Por José Manuel Jerez
La elección presidencial dominicana de 2028 no se perfila como una contienda de entusiasmo ni de adhesiones emotivas, sino como una elección de descarte. En un contexto de fatiga ciudadana, descrédito institucional y frustración acumulada con la gestión pública, el factor decisivo no será quién entusiasme más, sino quién genere menos rechazo. En ese escenario, la “tasa de rechazo” emerge como el verdadero árbitro silencioso del proceso electoral.
Desde la ciencia política, la tasa de rechazo mide el porcentaje del electorado que afirma que no votaría jamás por un candidato, bajo ninguna circunstancia. A diferencia de la intención de voto, que es volátil y coyuntural, el rechazo es estructural, emocionalmente consolidado y extremadamente difícil de revertir. En elecciones altamente polarizadas, este indicador resulta más determinante que la popularidad misma.
Aplicado al escenario dominicano, el liderazgo de Leonel Fernández presenta una tasa de rechazo históricamente relevante, pero con una particularidad crucial: se trata de un rechazo estable y contenido. No es expansivo. Proviene del desgaste natural de una figura con largos períodos de ejercicio del poder y de narrativas políticas acumuladas, pero no se alimenta de escándalos nuevos ni de errores recientes de gestión.
Ese rechazo conocido y delimitado convive, sin embargo, con una valoración ampliamente reconocida de su capacidad de gobierno, experiencia estatal y manejo del aparato público. En términos electorales, Leonel Fernández no es un candidato de expansión ilimitada, pero sí uno altamente competitivo en escenarios de contraste, donde el electorado prioriza orden, previsibilidad y experiencia frente a la improvisación.
En el otro extremo del espectro se sitúa Omar Fernández, cuya principal fortaleza reside en una tasa de rechazo extraordinariamente baja. Su figura no ha generado anticuerpos sociales significativos y goza de una aceptación transversal, particularmente entre sectores jóvenes y urbanos. Desde la teoría electoral, se trata de un candidato “expandible”, con capacidad real de agregación.
No obstante, el bajo rechazo inicial también implica un riesgo: la campaña presidencial es el espacio donde el rechazo se construye. La ausencia de una trayectoria ejecutiva nacional y la exposición prolongada pueden generar resistencias que hoy no existen. La incógnita estratégica no es si Omar puede crecer, sino si puede hacerlo sin activar un rechazo que aún no ha cristalizado.

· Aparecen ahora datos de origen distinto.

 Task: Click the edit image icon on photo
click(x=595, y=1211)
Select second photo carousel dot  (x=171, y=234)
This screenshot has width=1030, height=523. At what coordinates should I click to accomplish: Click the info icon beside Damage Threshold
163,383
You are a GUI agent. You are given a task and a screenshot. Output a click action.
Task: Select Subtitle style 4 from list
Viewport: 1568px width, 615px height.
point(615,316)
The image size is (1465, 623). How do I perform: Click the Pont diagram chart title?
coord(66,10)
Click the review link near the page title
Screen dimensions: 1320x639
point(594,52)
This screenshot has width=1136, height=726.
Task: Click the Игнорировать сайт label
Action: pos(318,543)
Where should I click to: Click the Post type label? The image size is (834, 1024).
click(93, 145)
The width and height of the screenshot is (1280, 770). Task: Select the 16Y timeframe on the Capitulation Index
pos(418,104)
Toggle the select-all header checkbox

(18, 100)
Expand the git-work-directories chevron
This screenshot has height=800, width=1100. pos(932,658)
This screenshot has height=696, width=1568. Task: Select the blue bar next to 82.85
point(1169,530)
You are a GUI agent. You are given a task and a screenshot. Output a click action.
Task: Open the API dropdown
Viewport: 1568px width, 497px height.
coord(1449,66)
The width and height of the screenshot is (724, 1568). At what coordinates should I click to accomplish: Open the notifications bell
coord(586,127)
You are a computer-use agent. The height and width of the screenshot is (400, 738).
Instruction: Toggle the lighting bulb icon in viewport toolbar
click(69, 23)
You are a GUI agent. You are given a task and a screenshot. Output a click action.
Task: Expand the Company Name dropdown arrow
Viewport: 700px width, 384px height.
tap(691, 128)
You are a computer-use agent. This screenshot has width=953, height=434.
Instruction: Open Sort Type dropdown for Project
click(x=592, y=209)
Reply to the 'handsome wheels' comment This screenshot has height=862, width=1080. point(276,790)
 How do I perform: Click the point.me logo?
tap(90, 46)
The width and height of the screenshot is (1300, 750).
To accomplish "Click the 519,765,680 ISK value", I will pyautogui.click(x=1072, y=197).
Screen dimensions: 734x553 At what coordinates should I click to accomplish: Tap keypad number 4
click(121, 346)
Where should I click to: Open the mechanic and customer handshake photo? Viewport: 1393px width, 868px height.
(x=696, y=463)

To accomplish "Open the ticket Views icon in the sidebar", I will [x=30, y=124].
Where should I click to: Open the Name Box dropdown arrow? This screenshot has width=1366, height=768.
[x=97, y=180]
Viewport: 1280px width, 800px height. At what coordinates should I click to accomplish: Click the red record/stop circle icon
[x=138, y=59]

El actor que enfrenta el problema más serio de rechazo estructural es el oficialismo. El Partido Revolucionario Moderno acumula un rechazo creciente asociado a la gestión: crisis en servicios públicos, improvisación administrativa, promesas incumplidas y deterioro de la confianza institucional. Este rechazo no es ideológico, sino pragmático, y por ello resulta especialmente difícil de neutralizar.
A diferencia del rechazo personal, el rechazo por gestión se transfiere automáticamente al candidato que encarne la continuidad. En términos politológicos, el PRM enfrenta un rechazo expansivo, aún en crecimiento, que condiciona cualquier estrategia electoral futura, independientemente del rostro que presente.
En consecuencia, la elección de 2028 se encamina a un contraste nítido entre dos lógicas políticas: de un lado, la Fuerza del Pueblo, con liderazgos que, aunque generan debates, son percibidos como capaces de gobernar y de restablecer orden y dirección estratégica; del otro, un PRM atrapado en el desgaste de una gestión errática, con una carga de rechazo que funciona como lastre electoral estructural. En ese choque, no decidirá la simpatía, sino el miedo al continuismo. Y hoy, el continuismo tiene nombre, gestión y rechazo.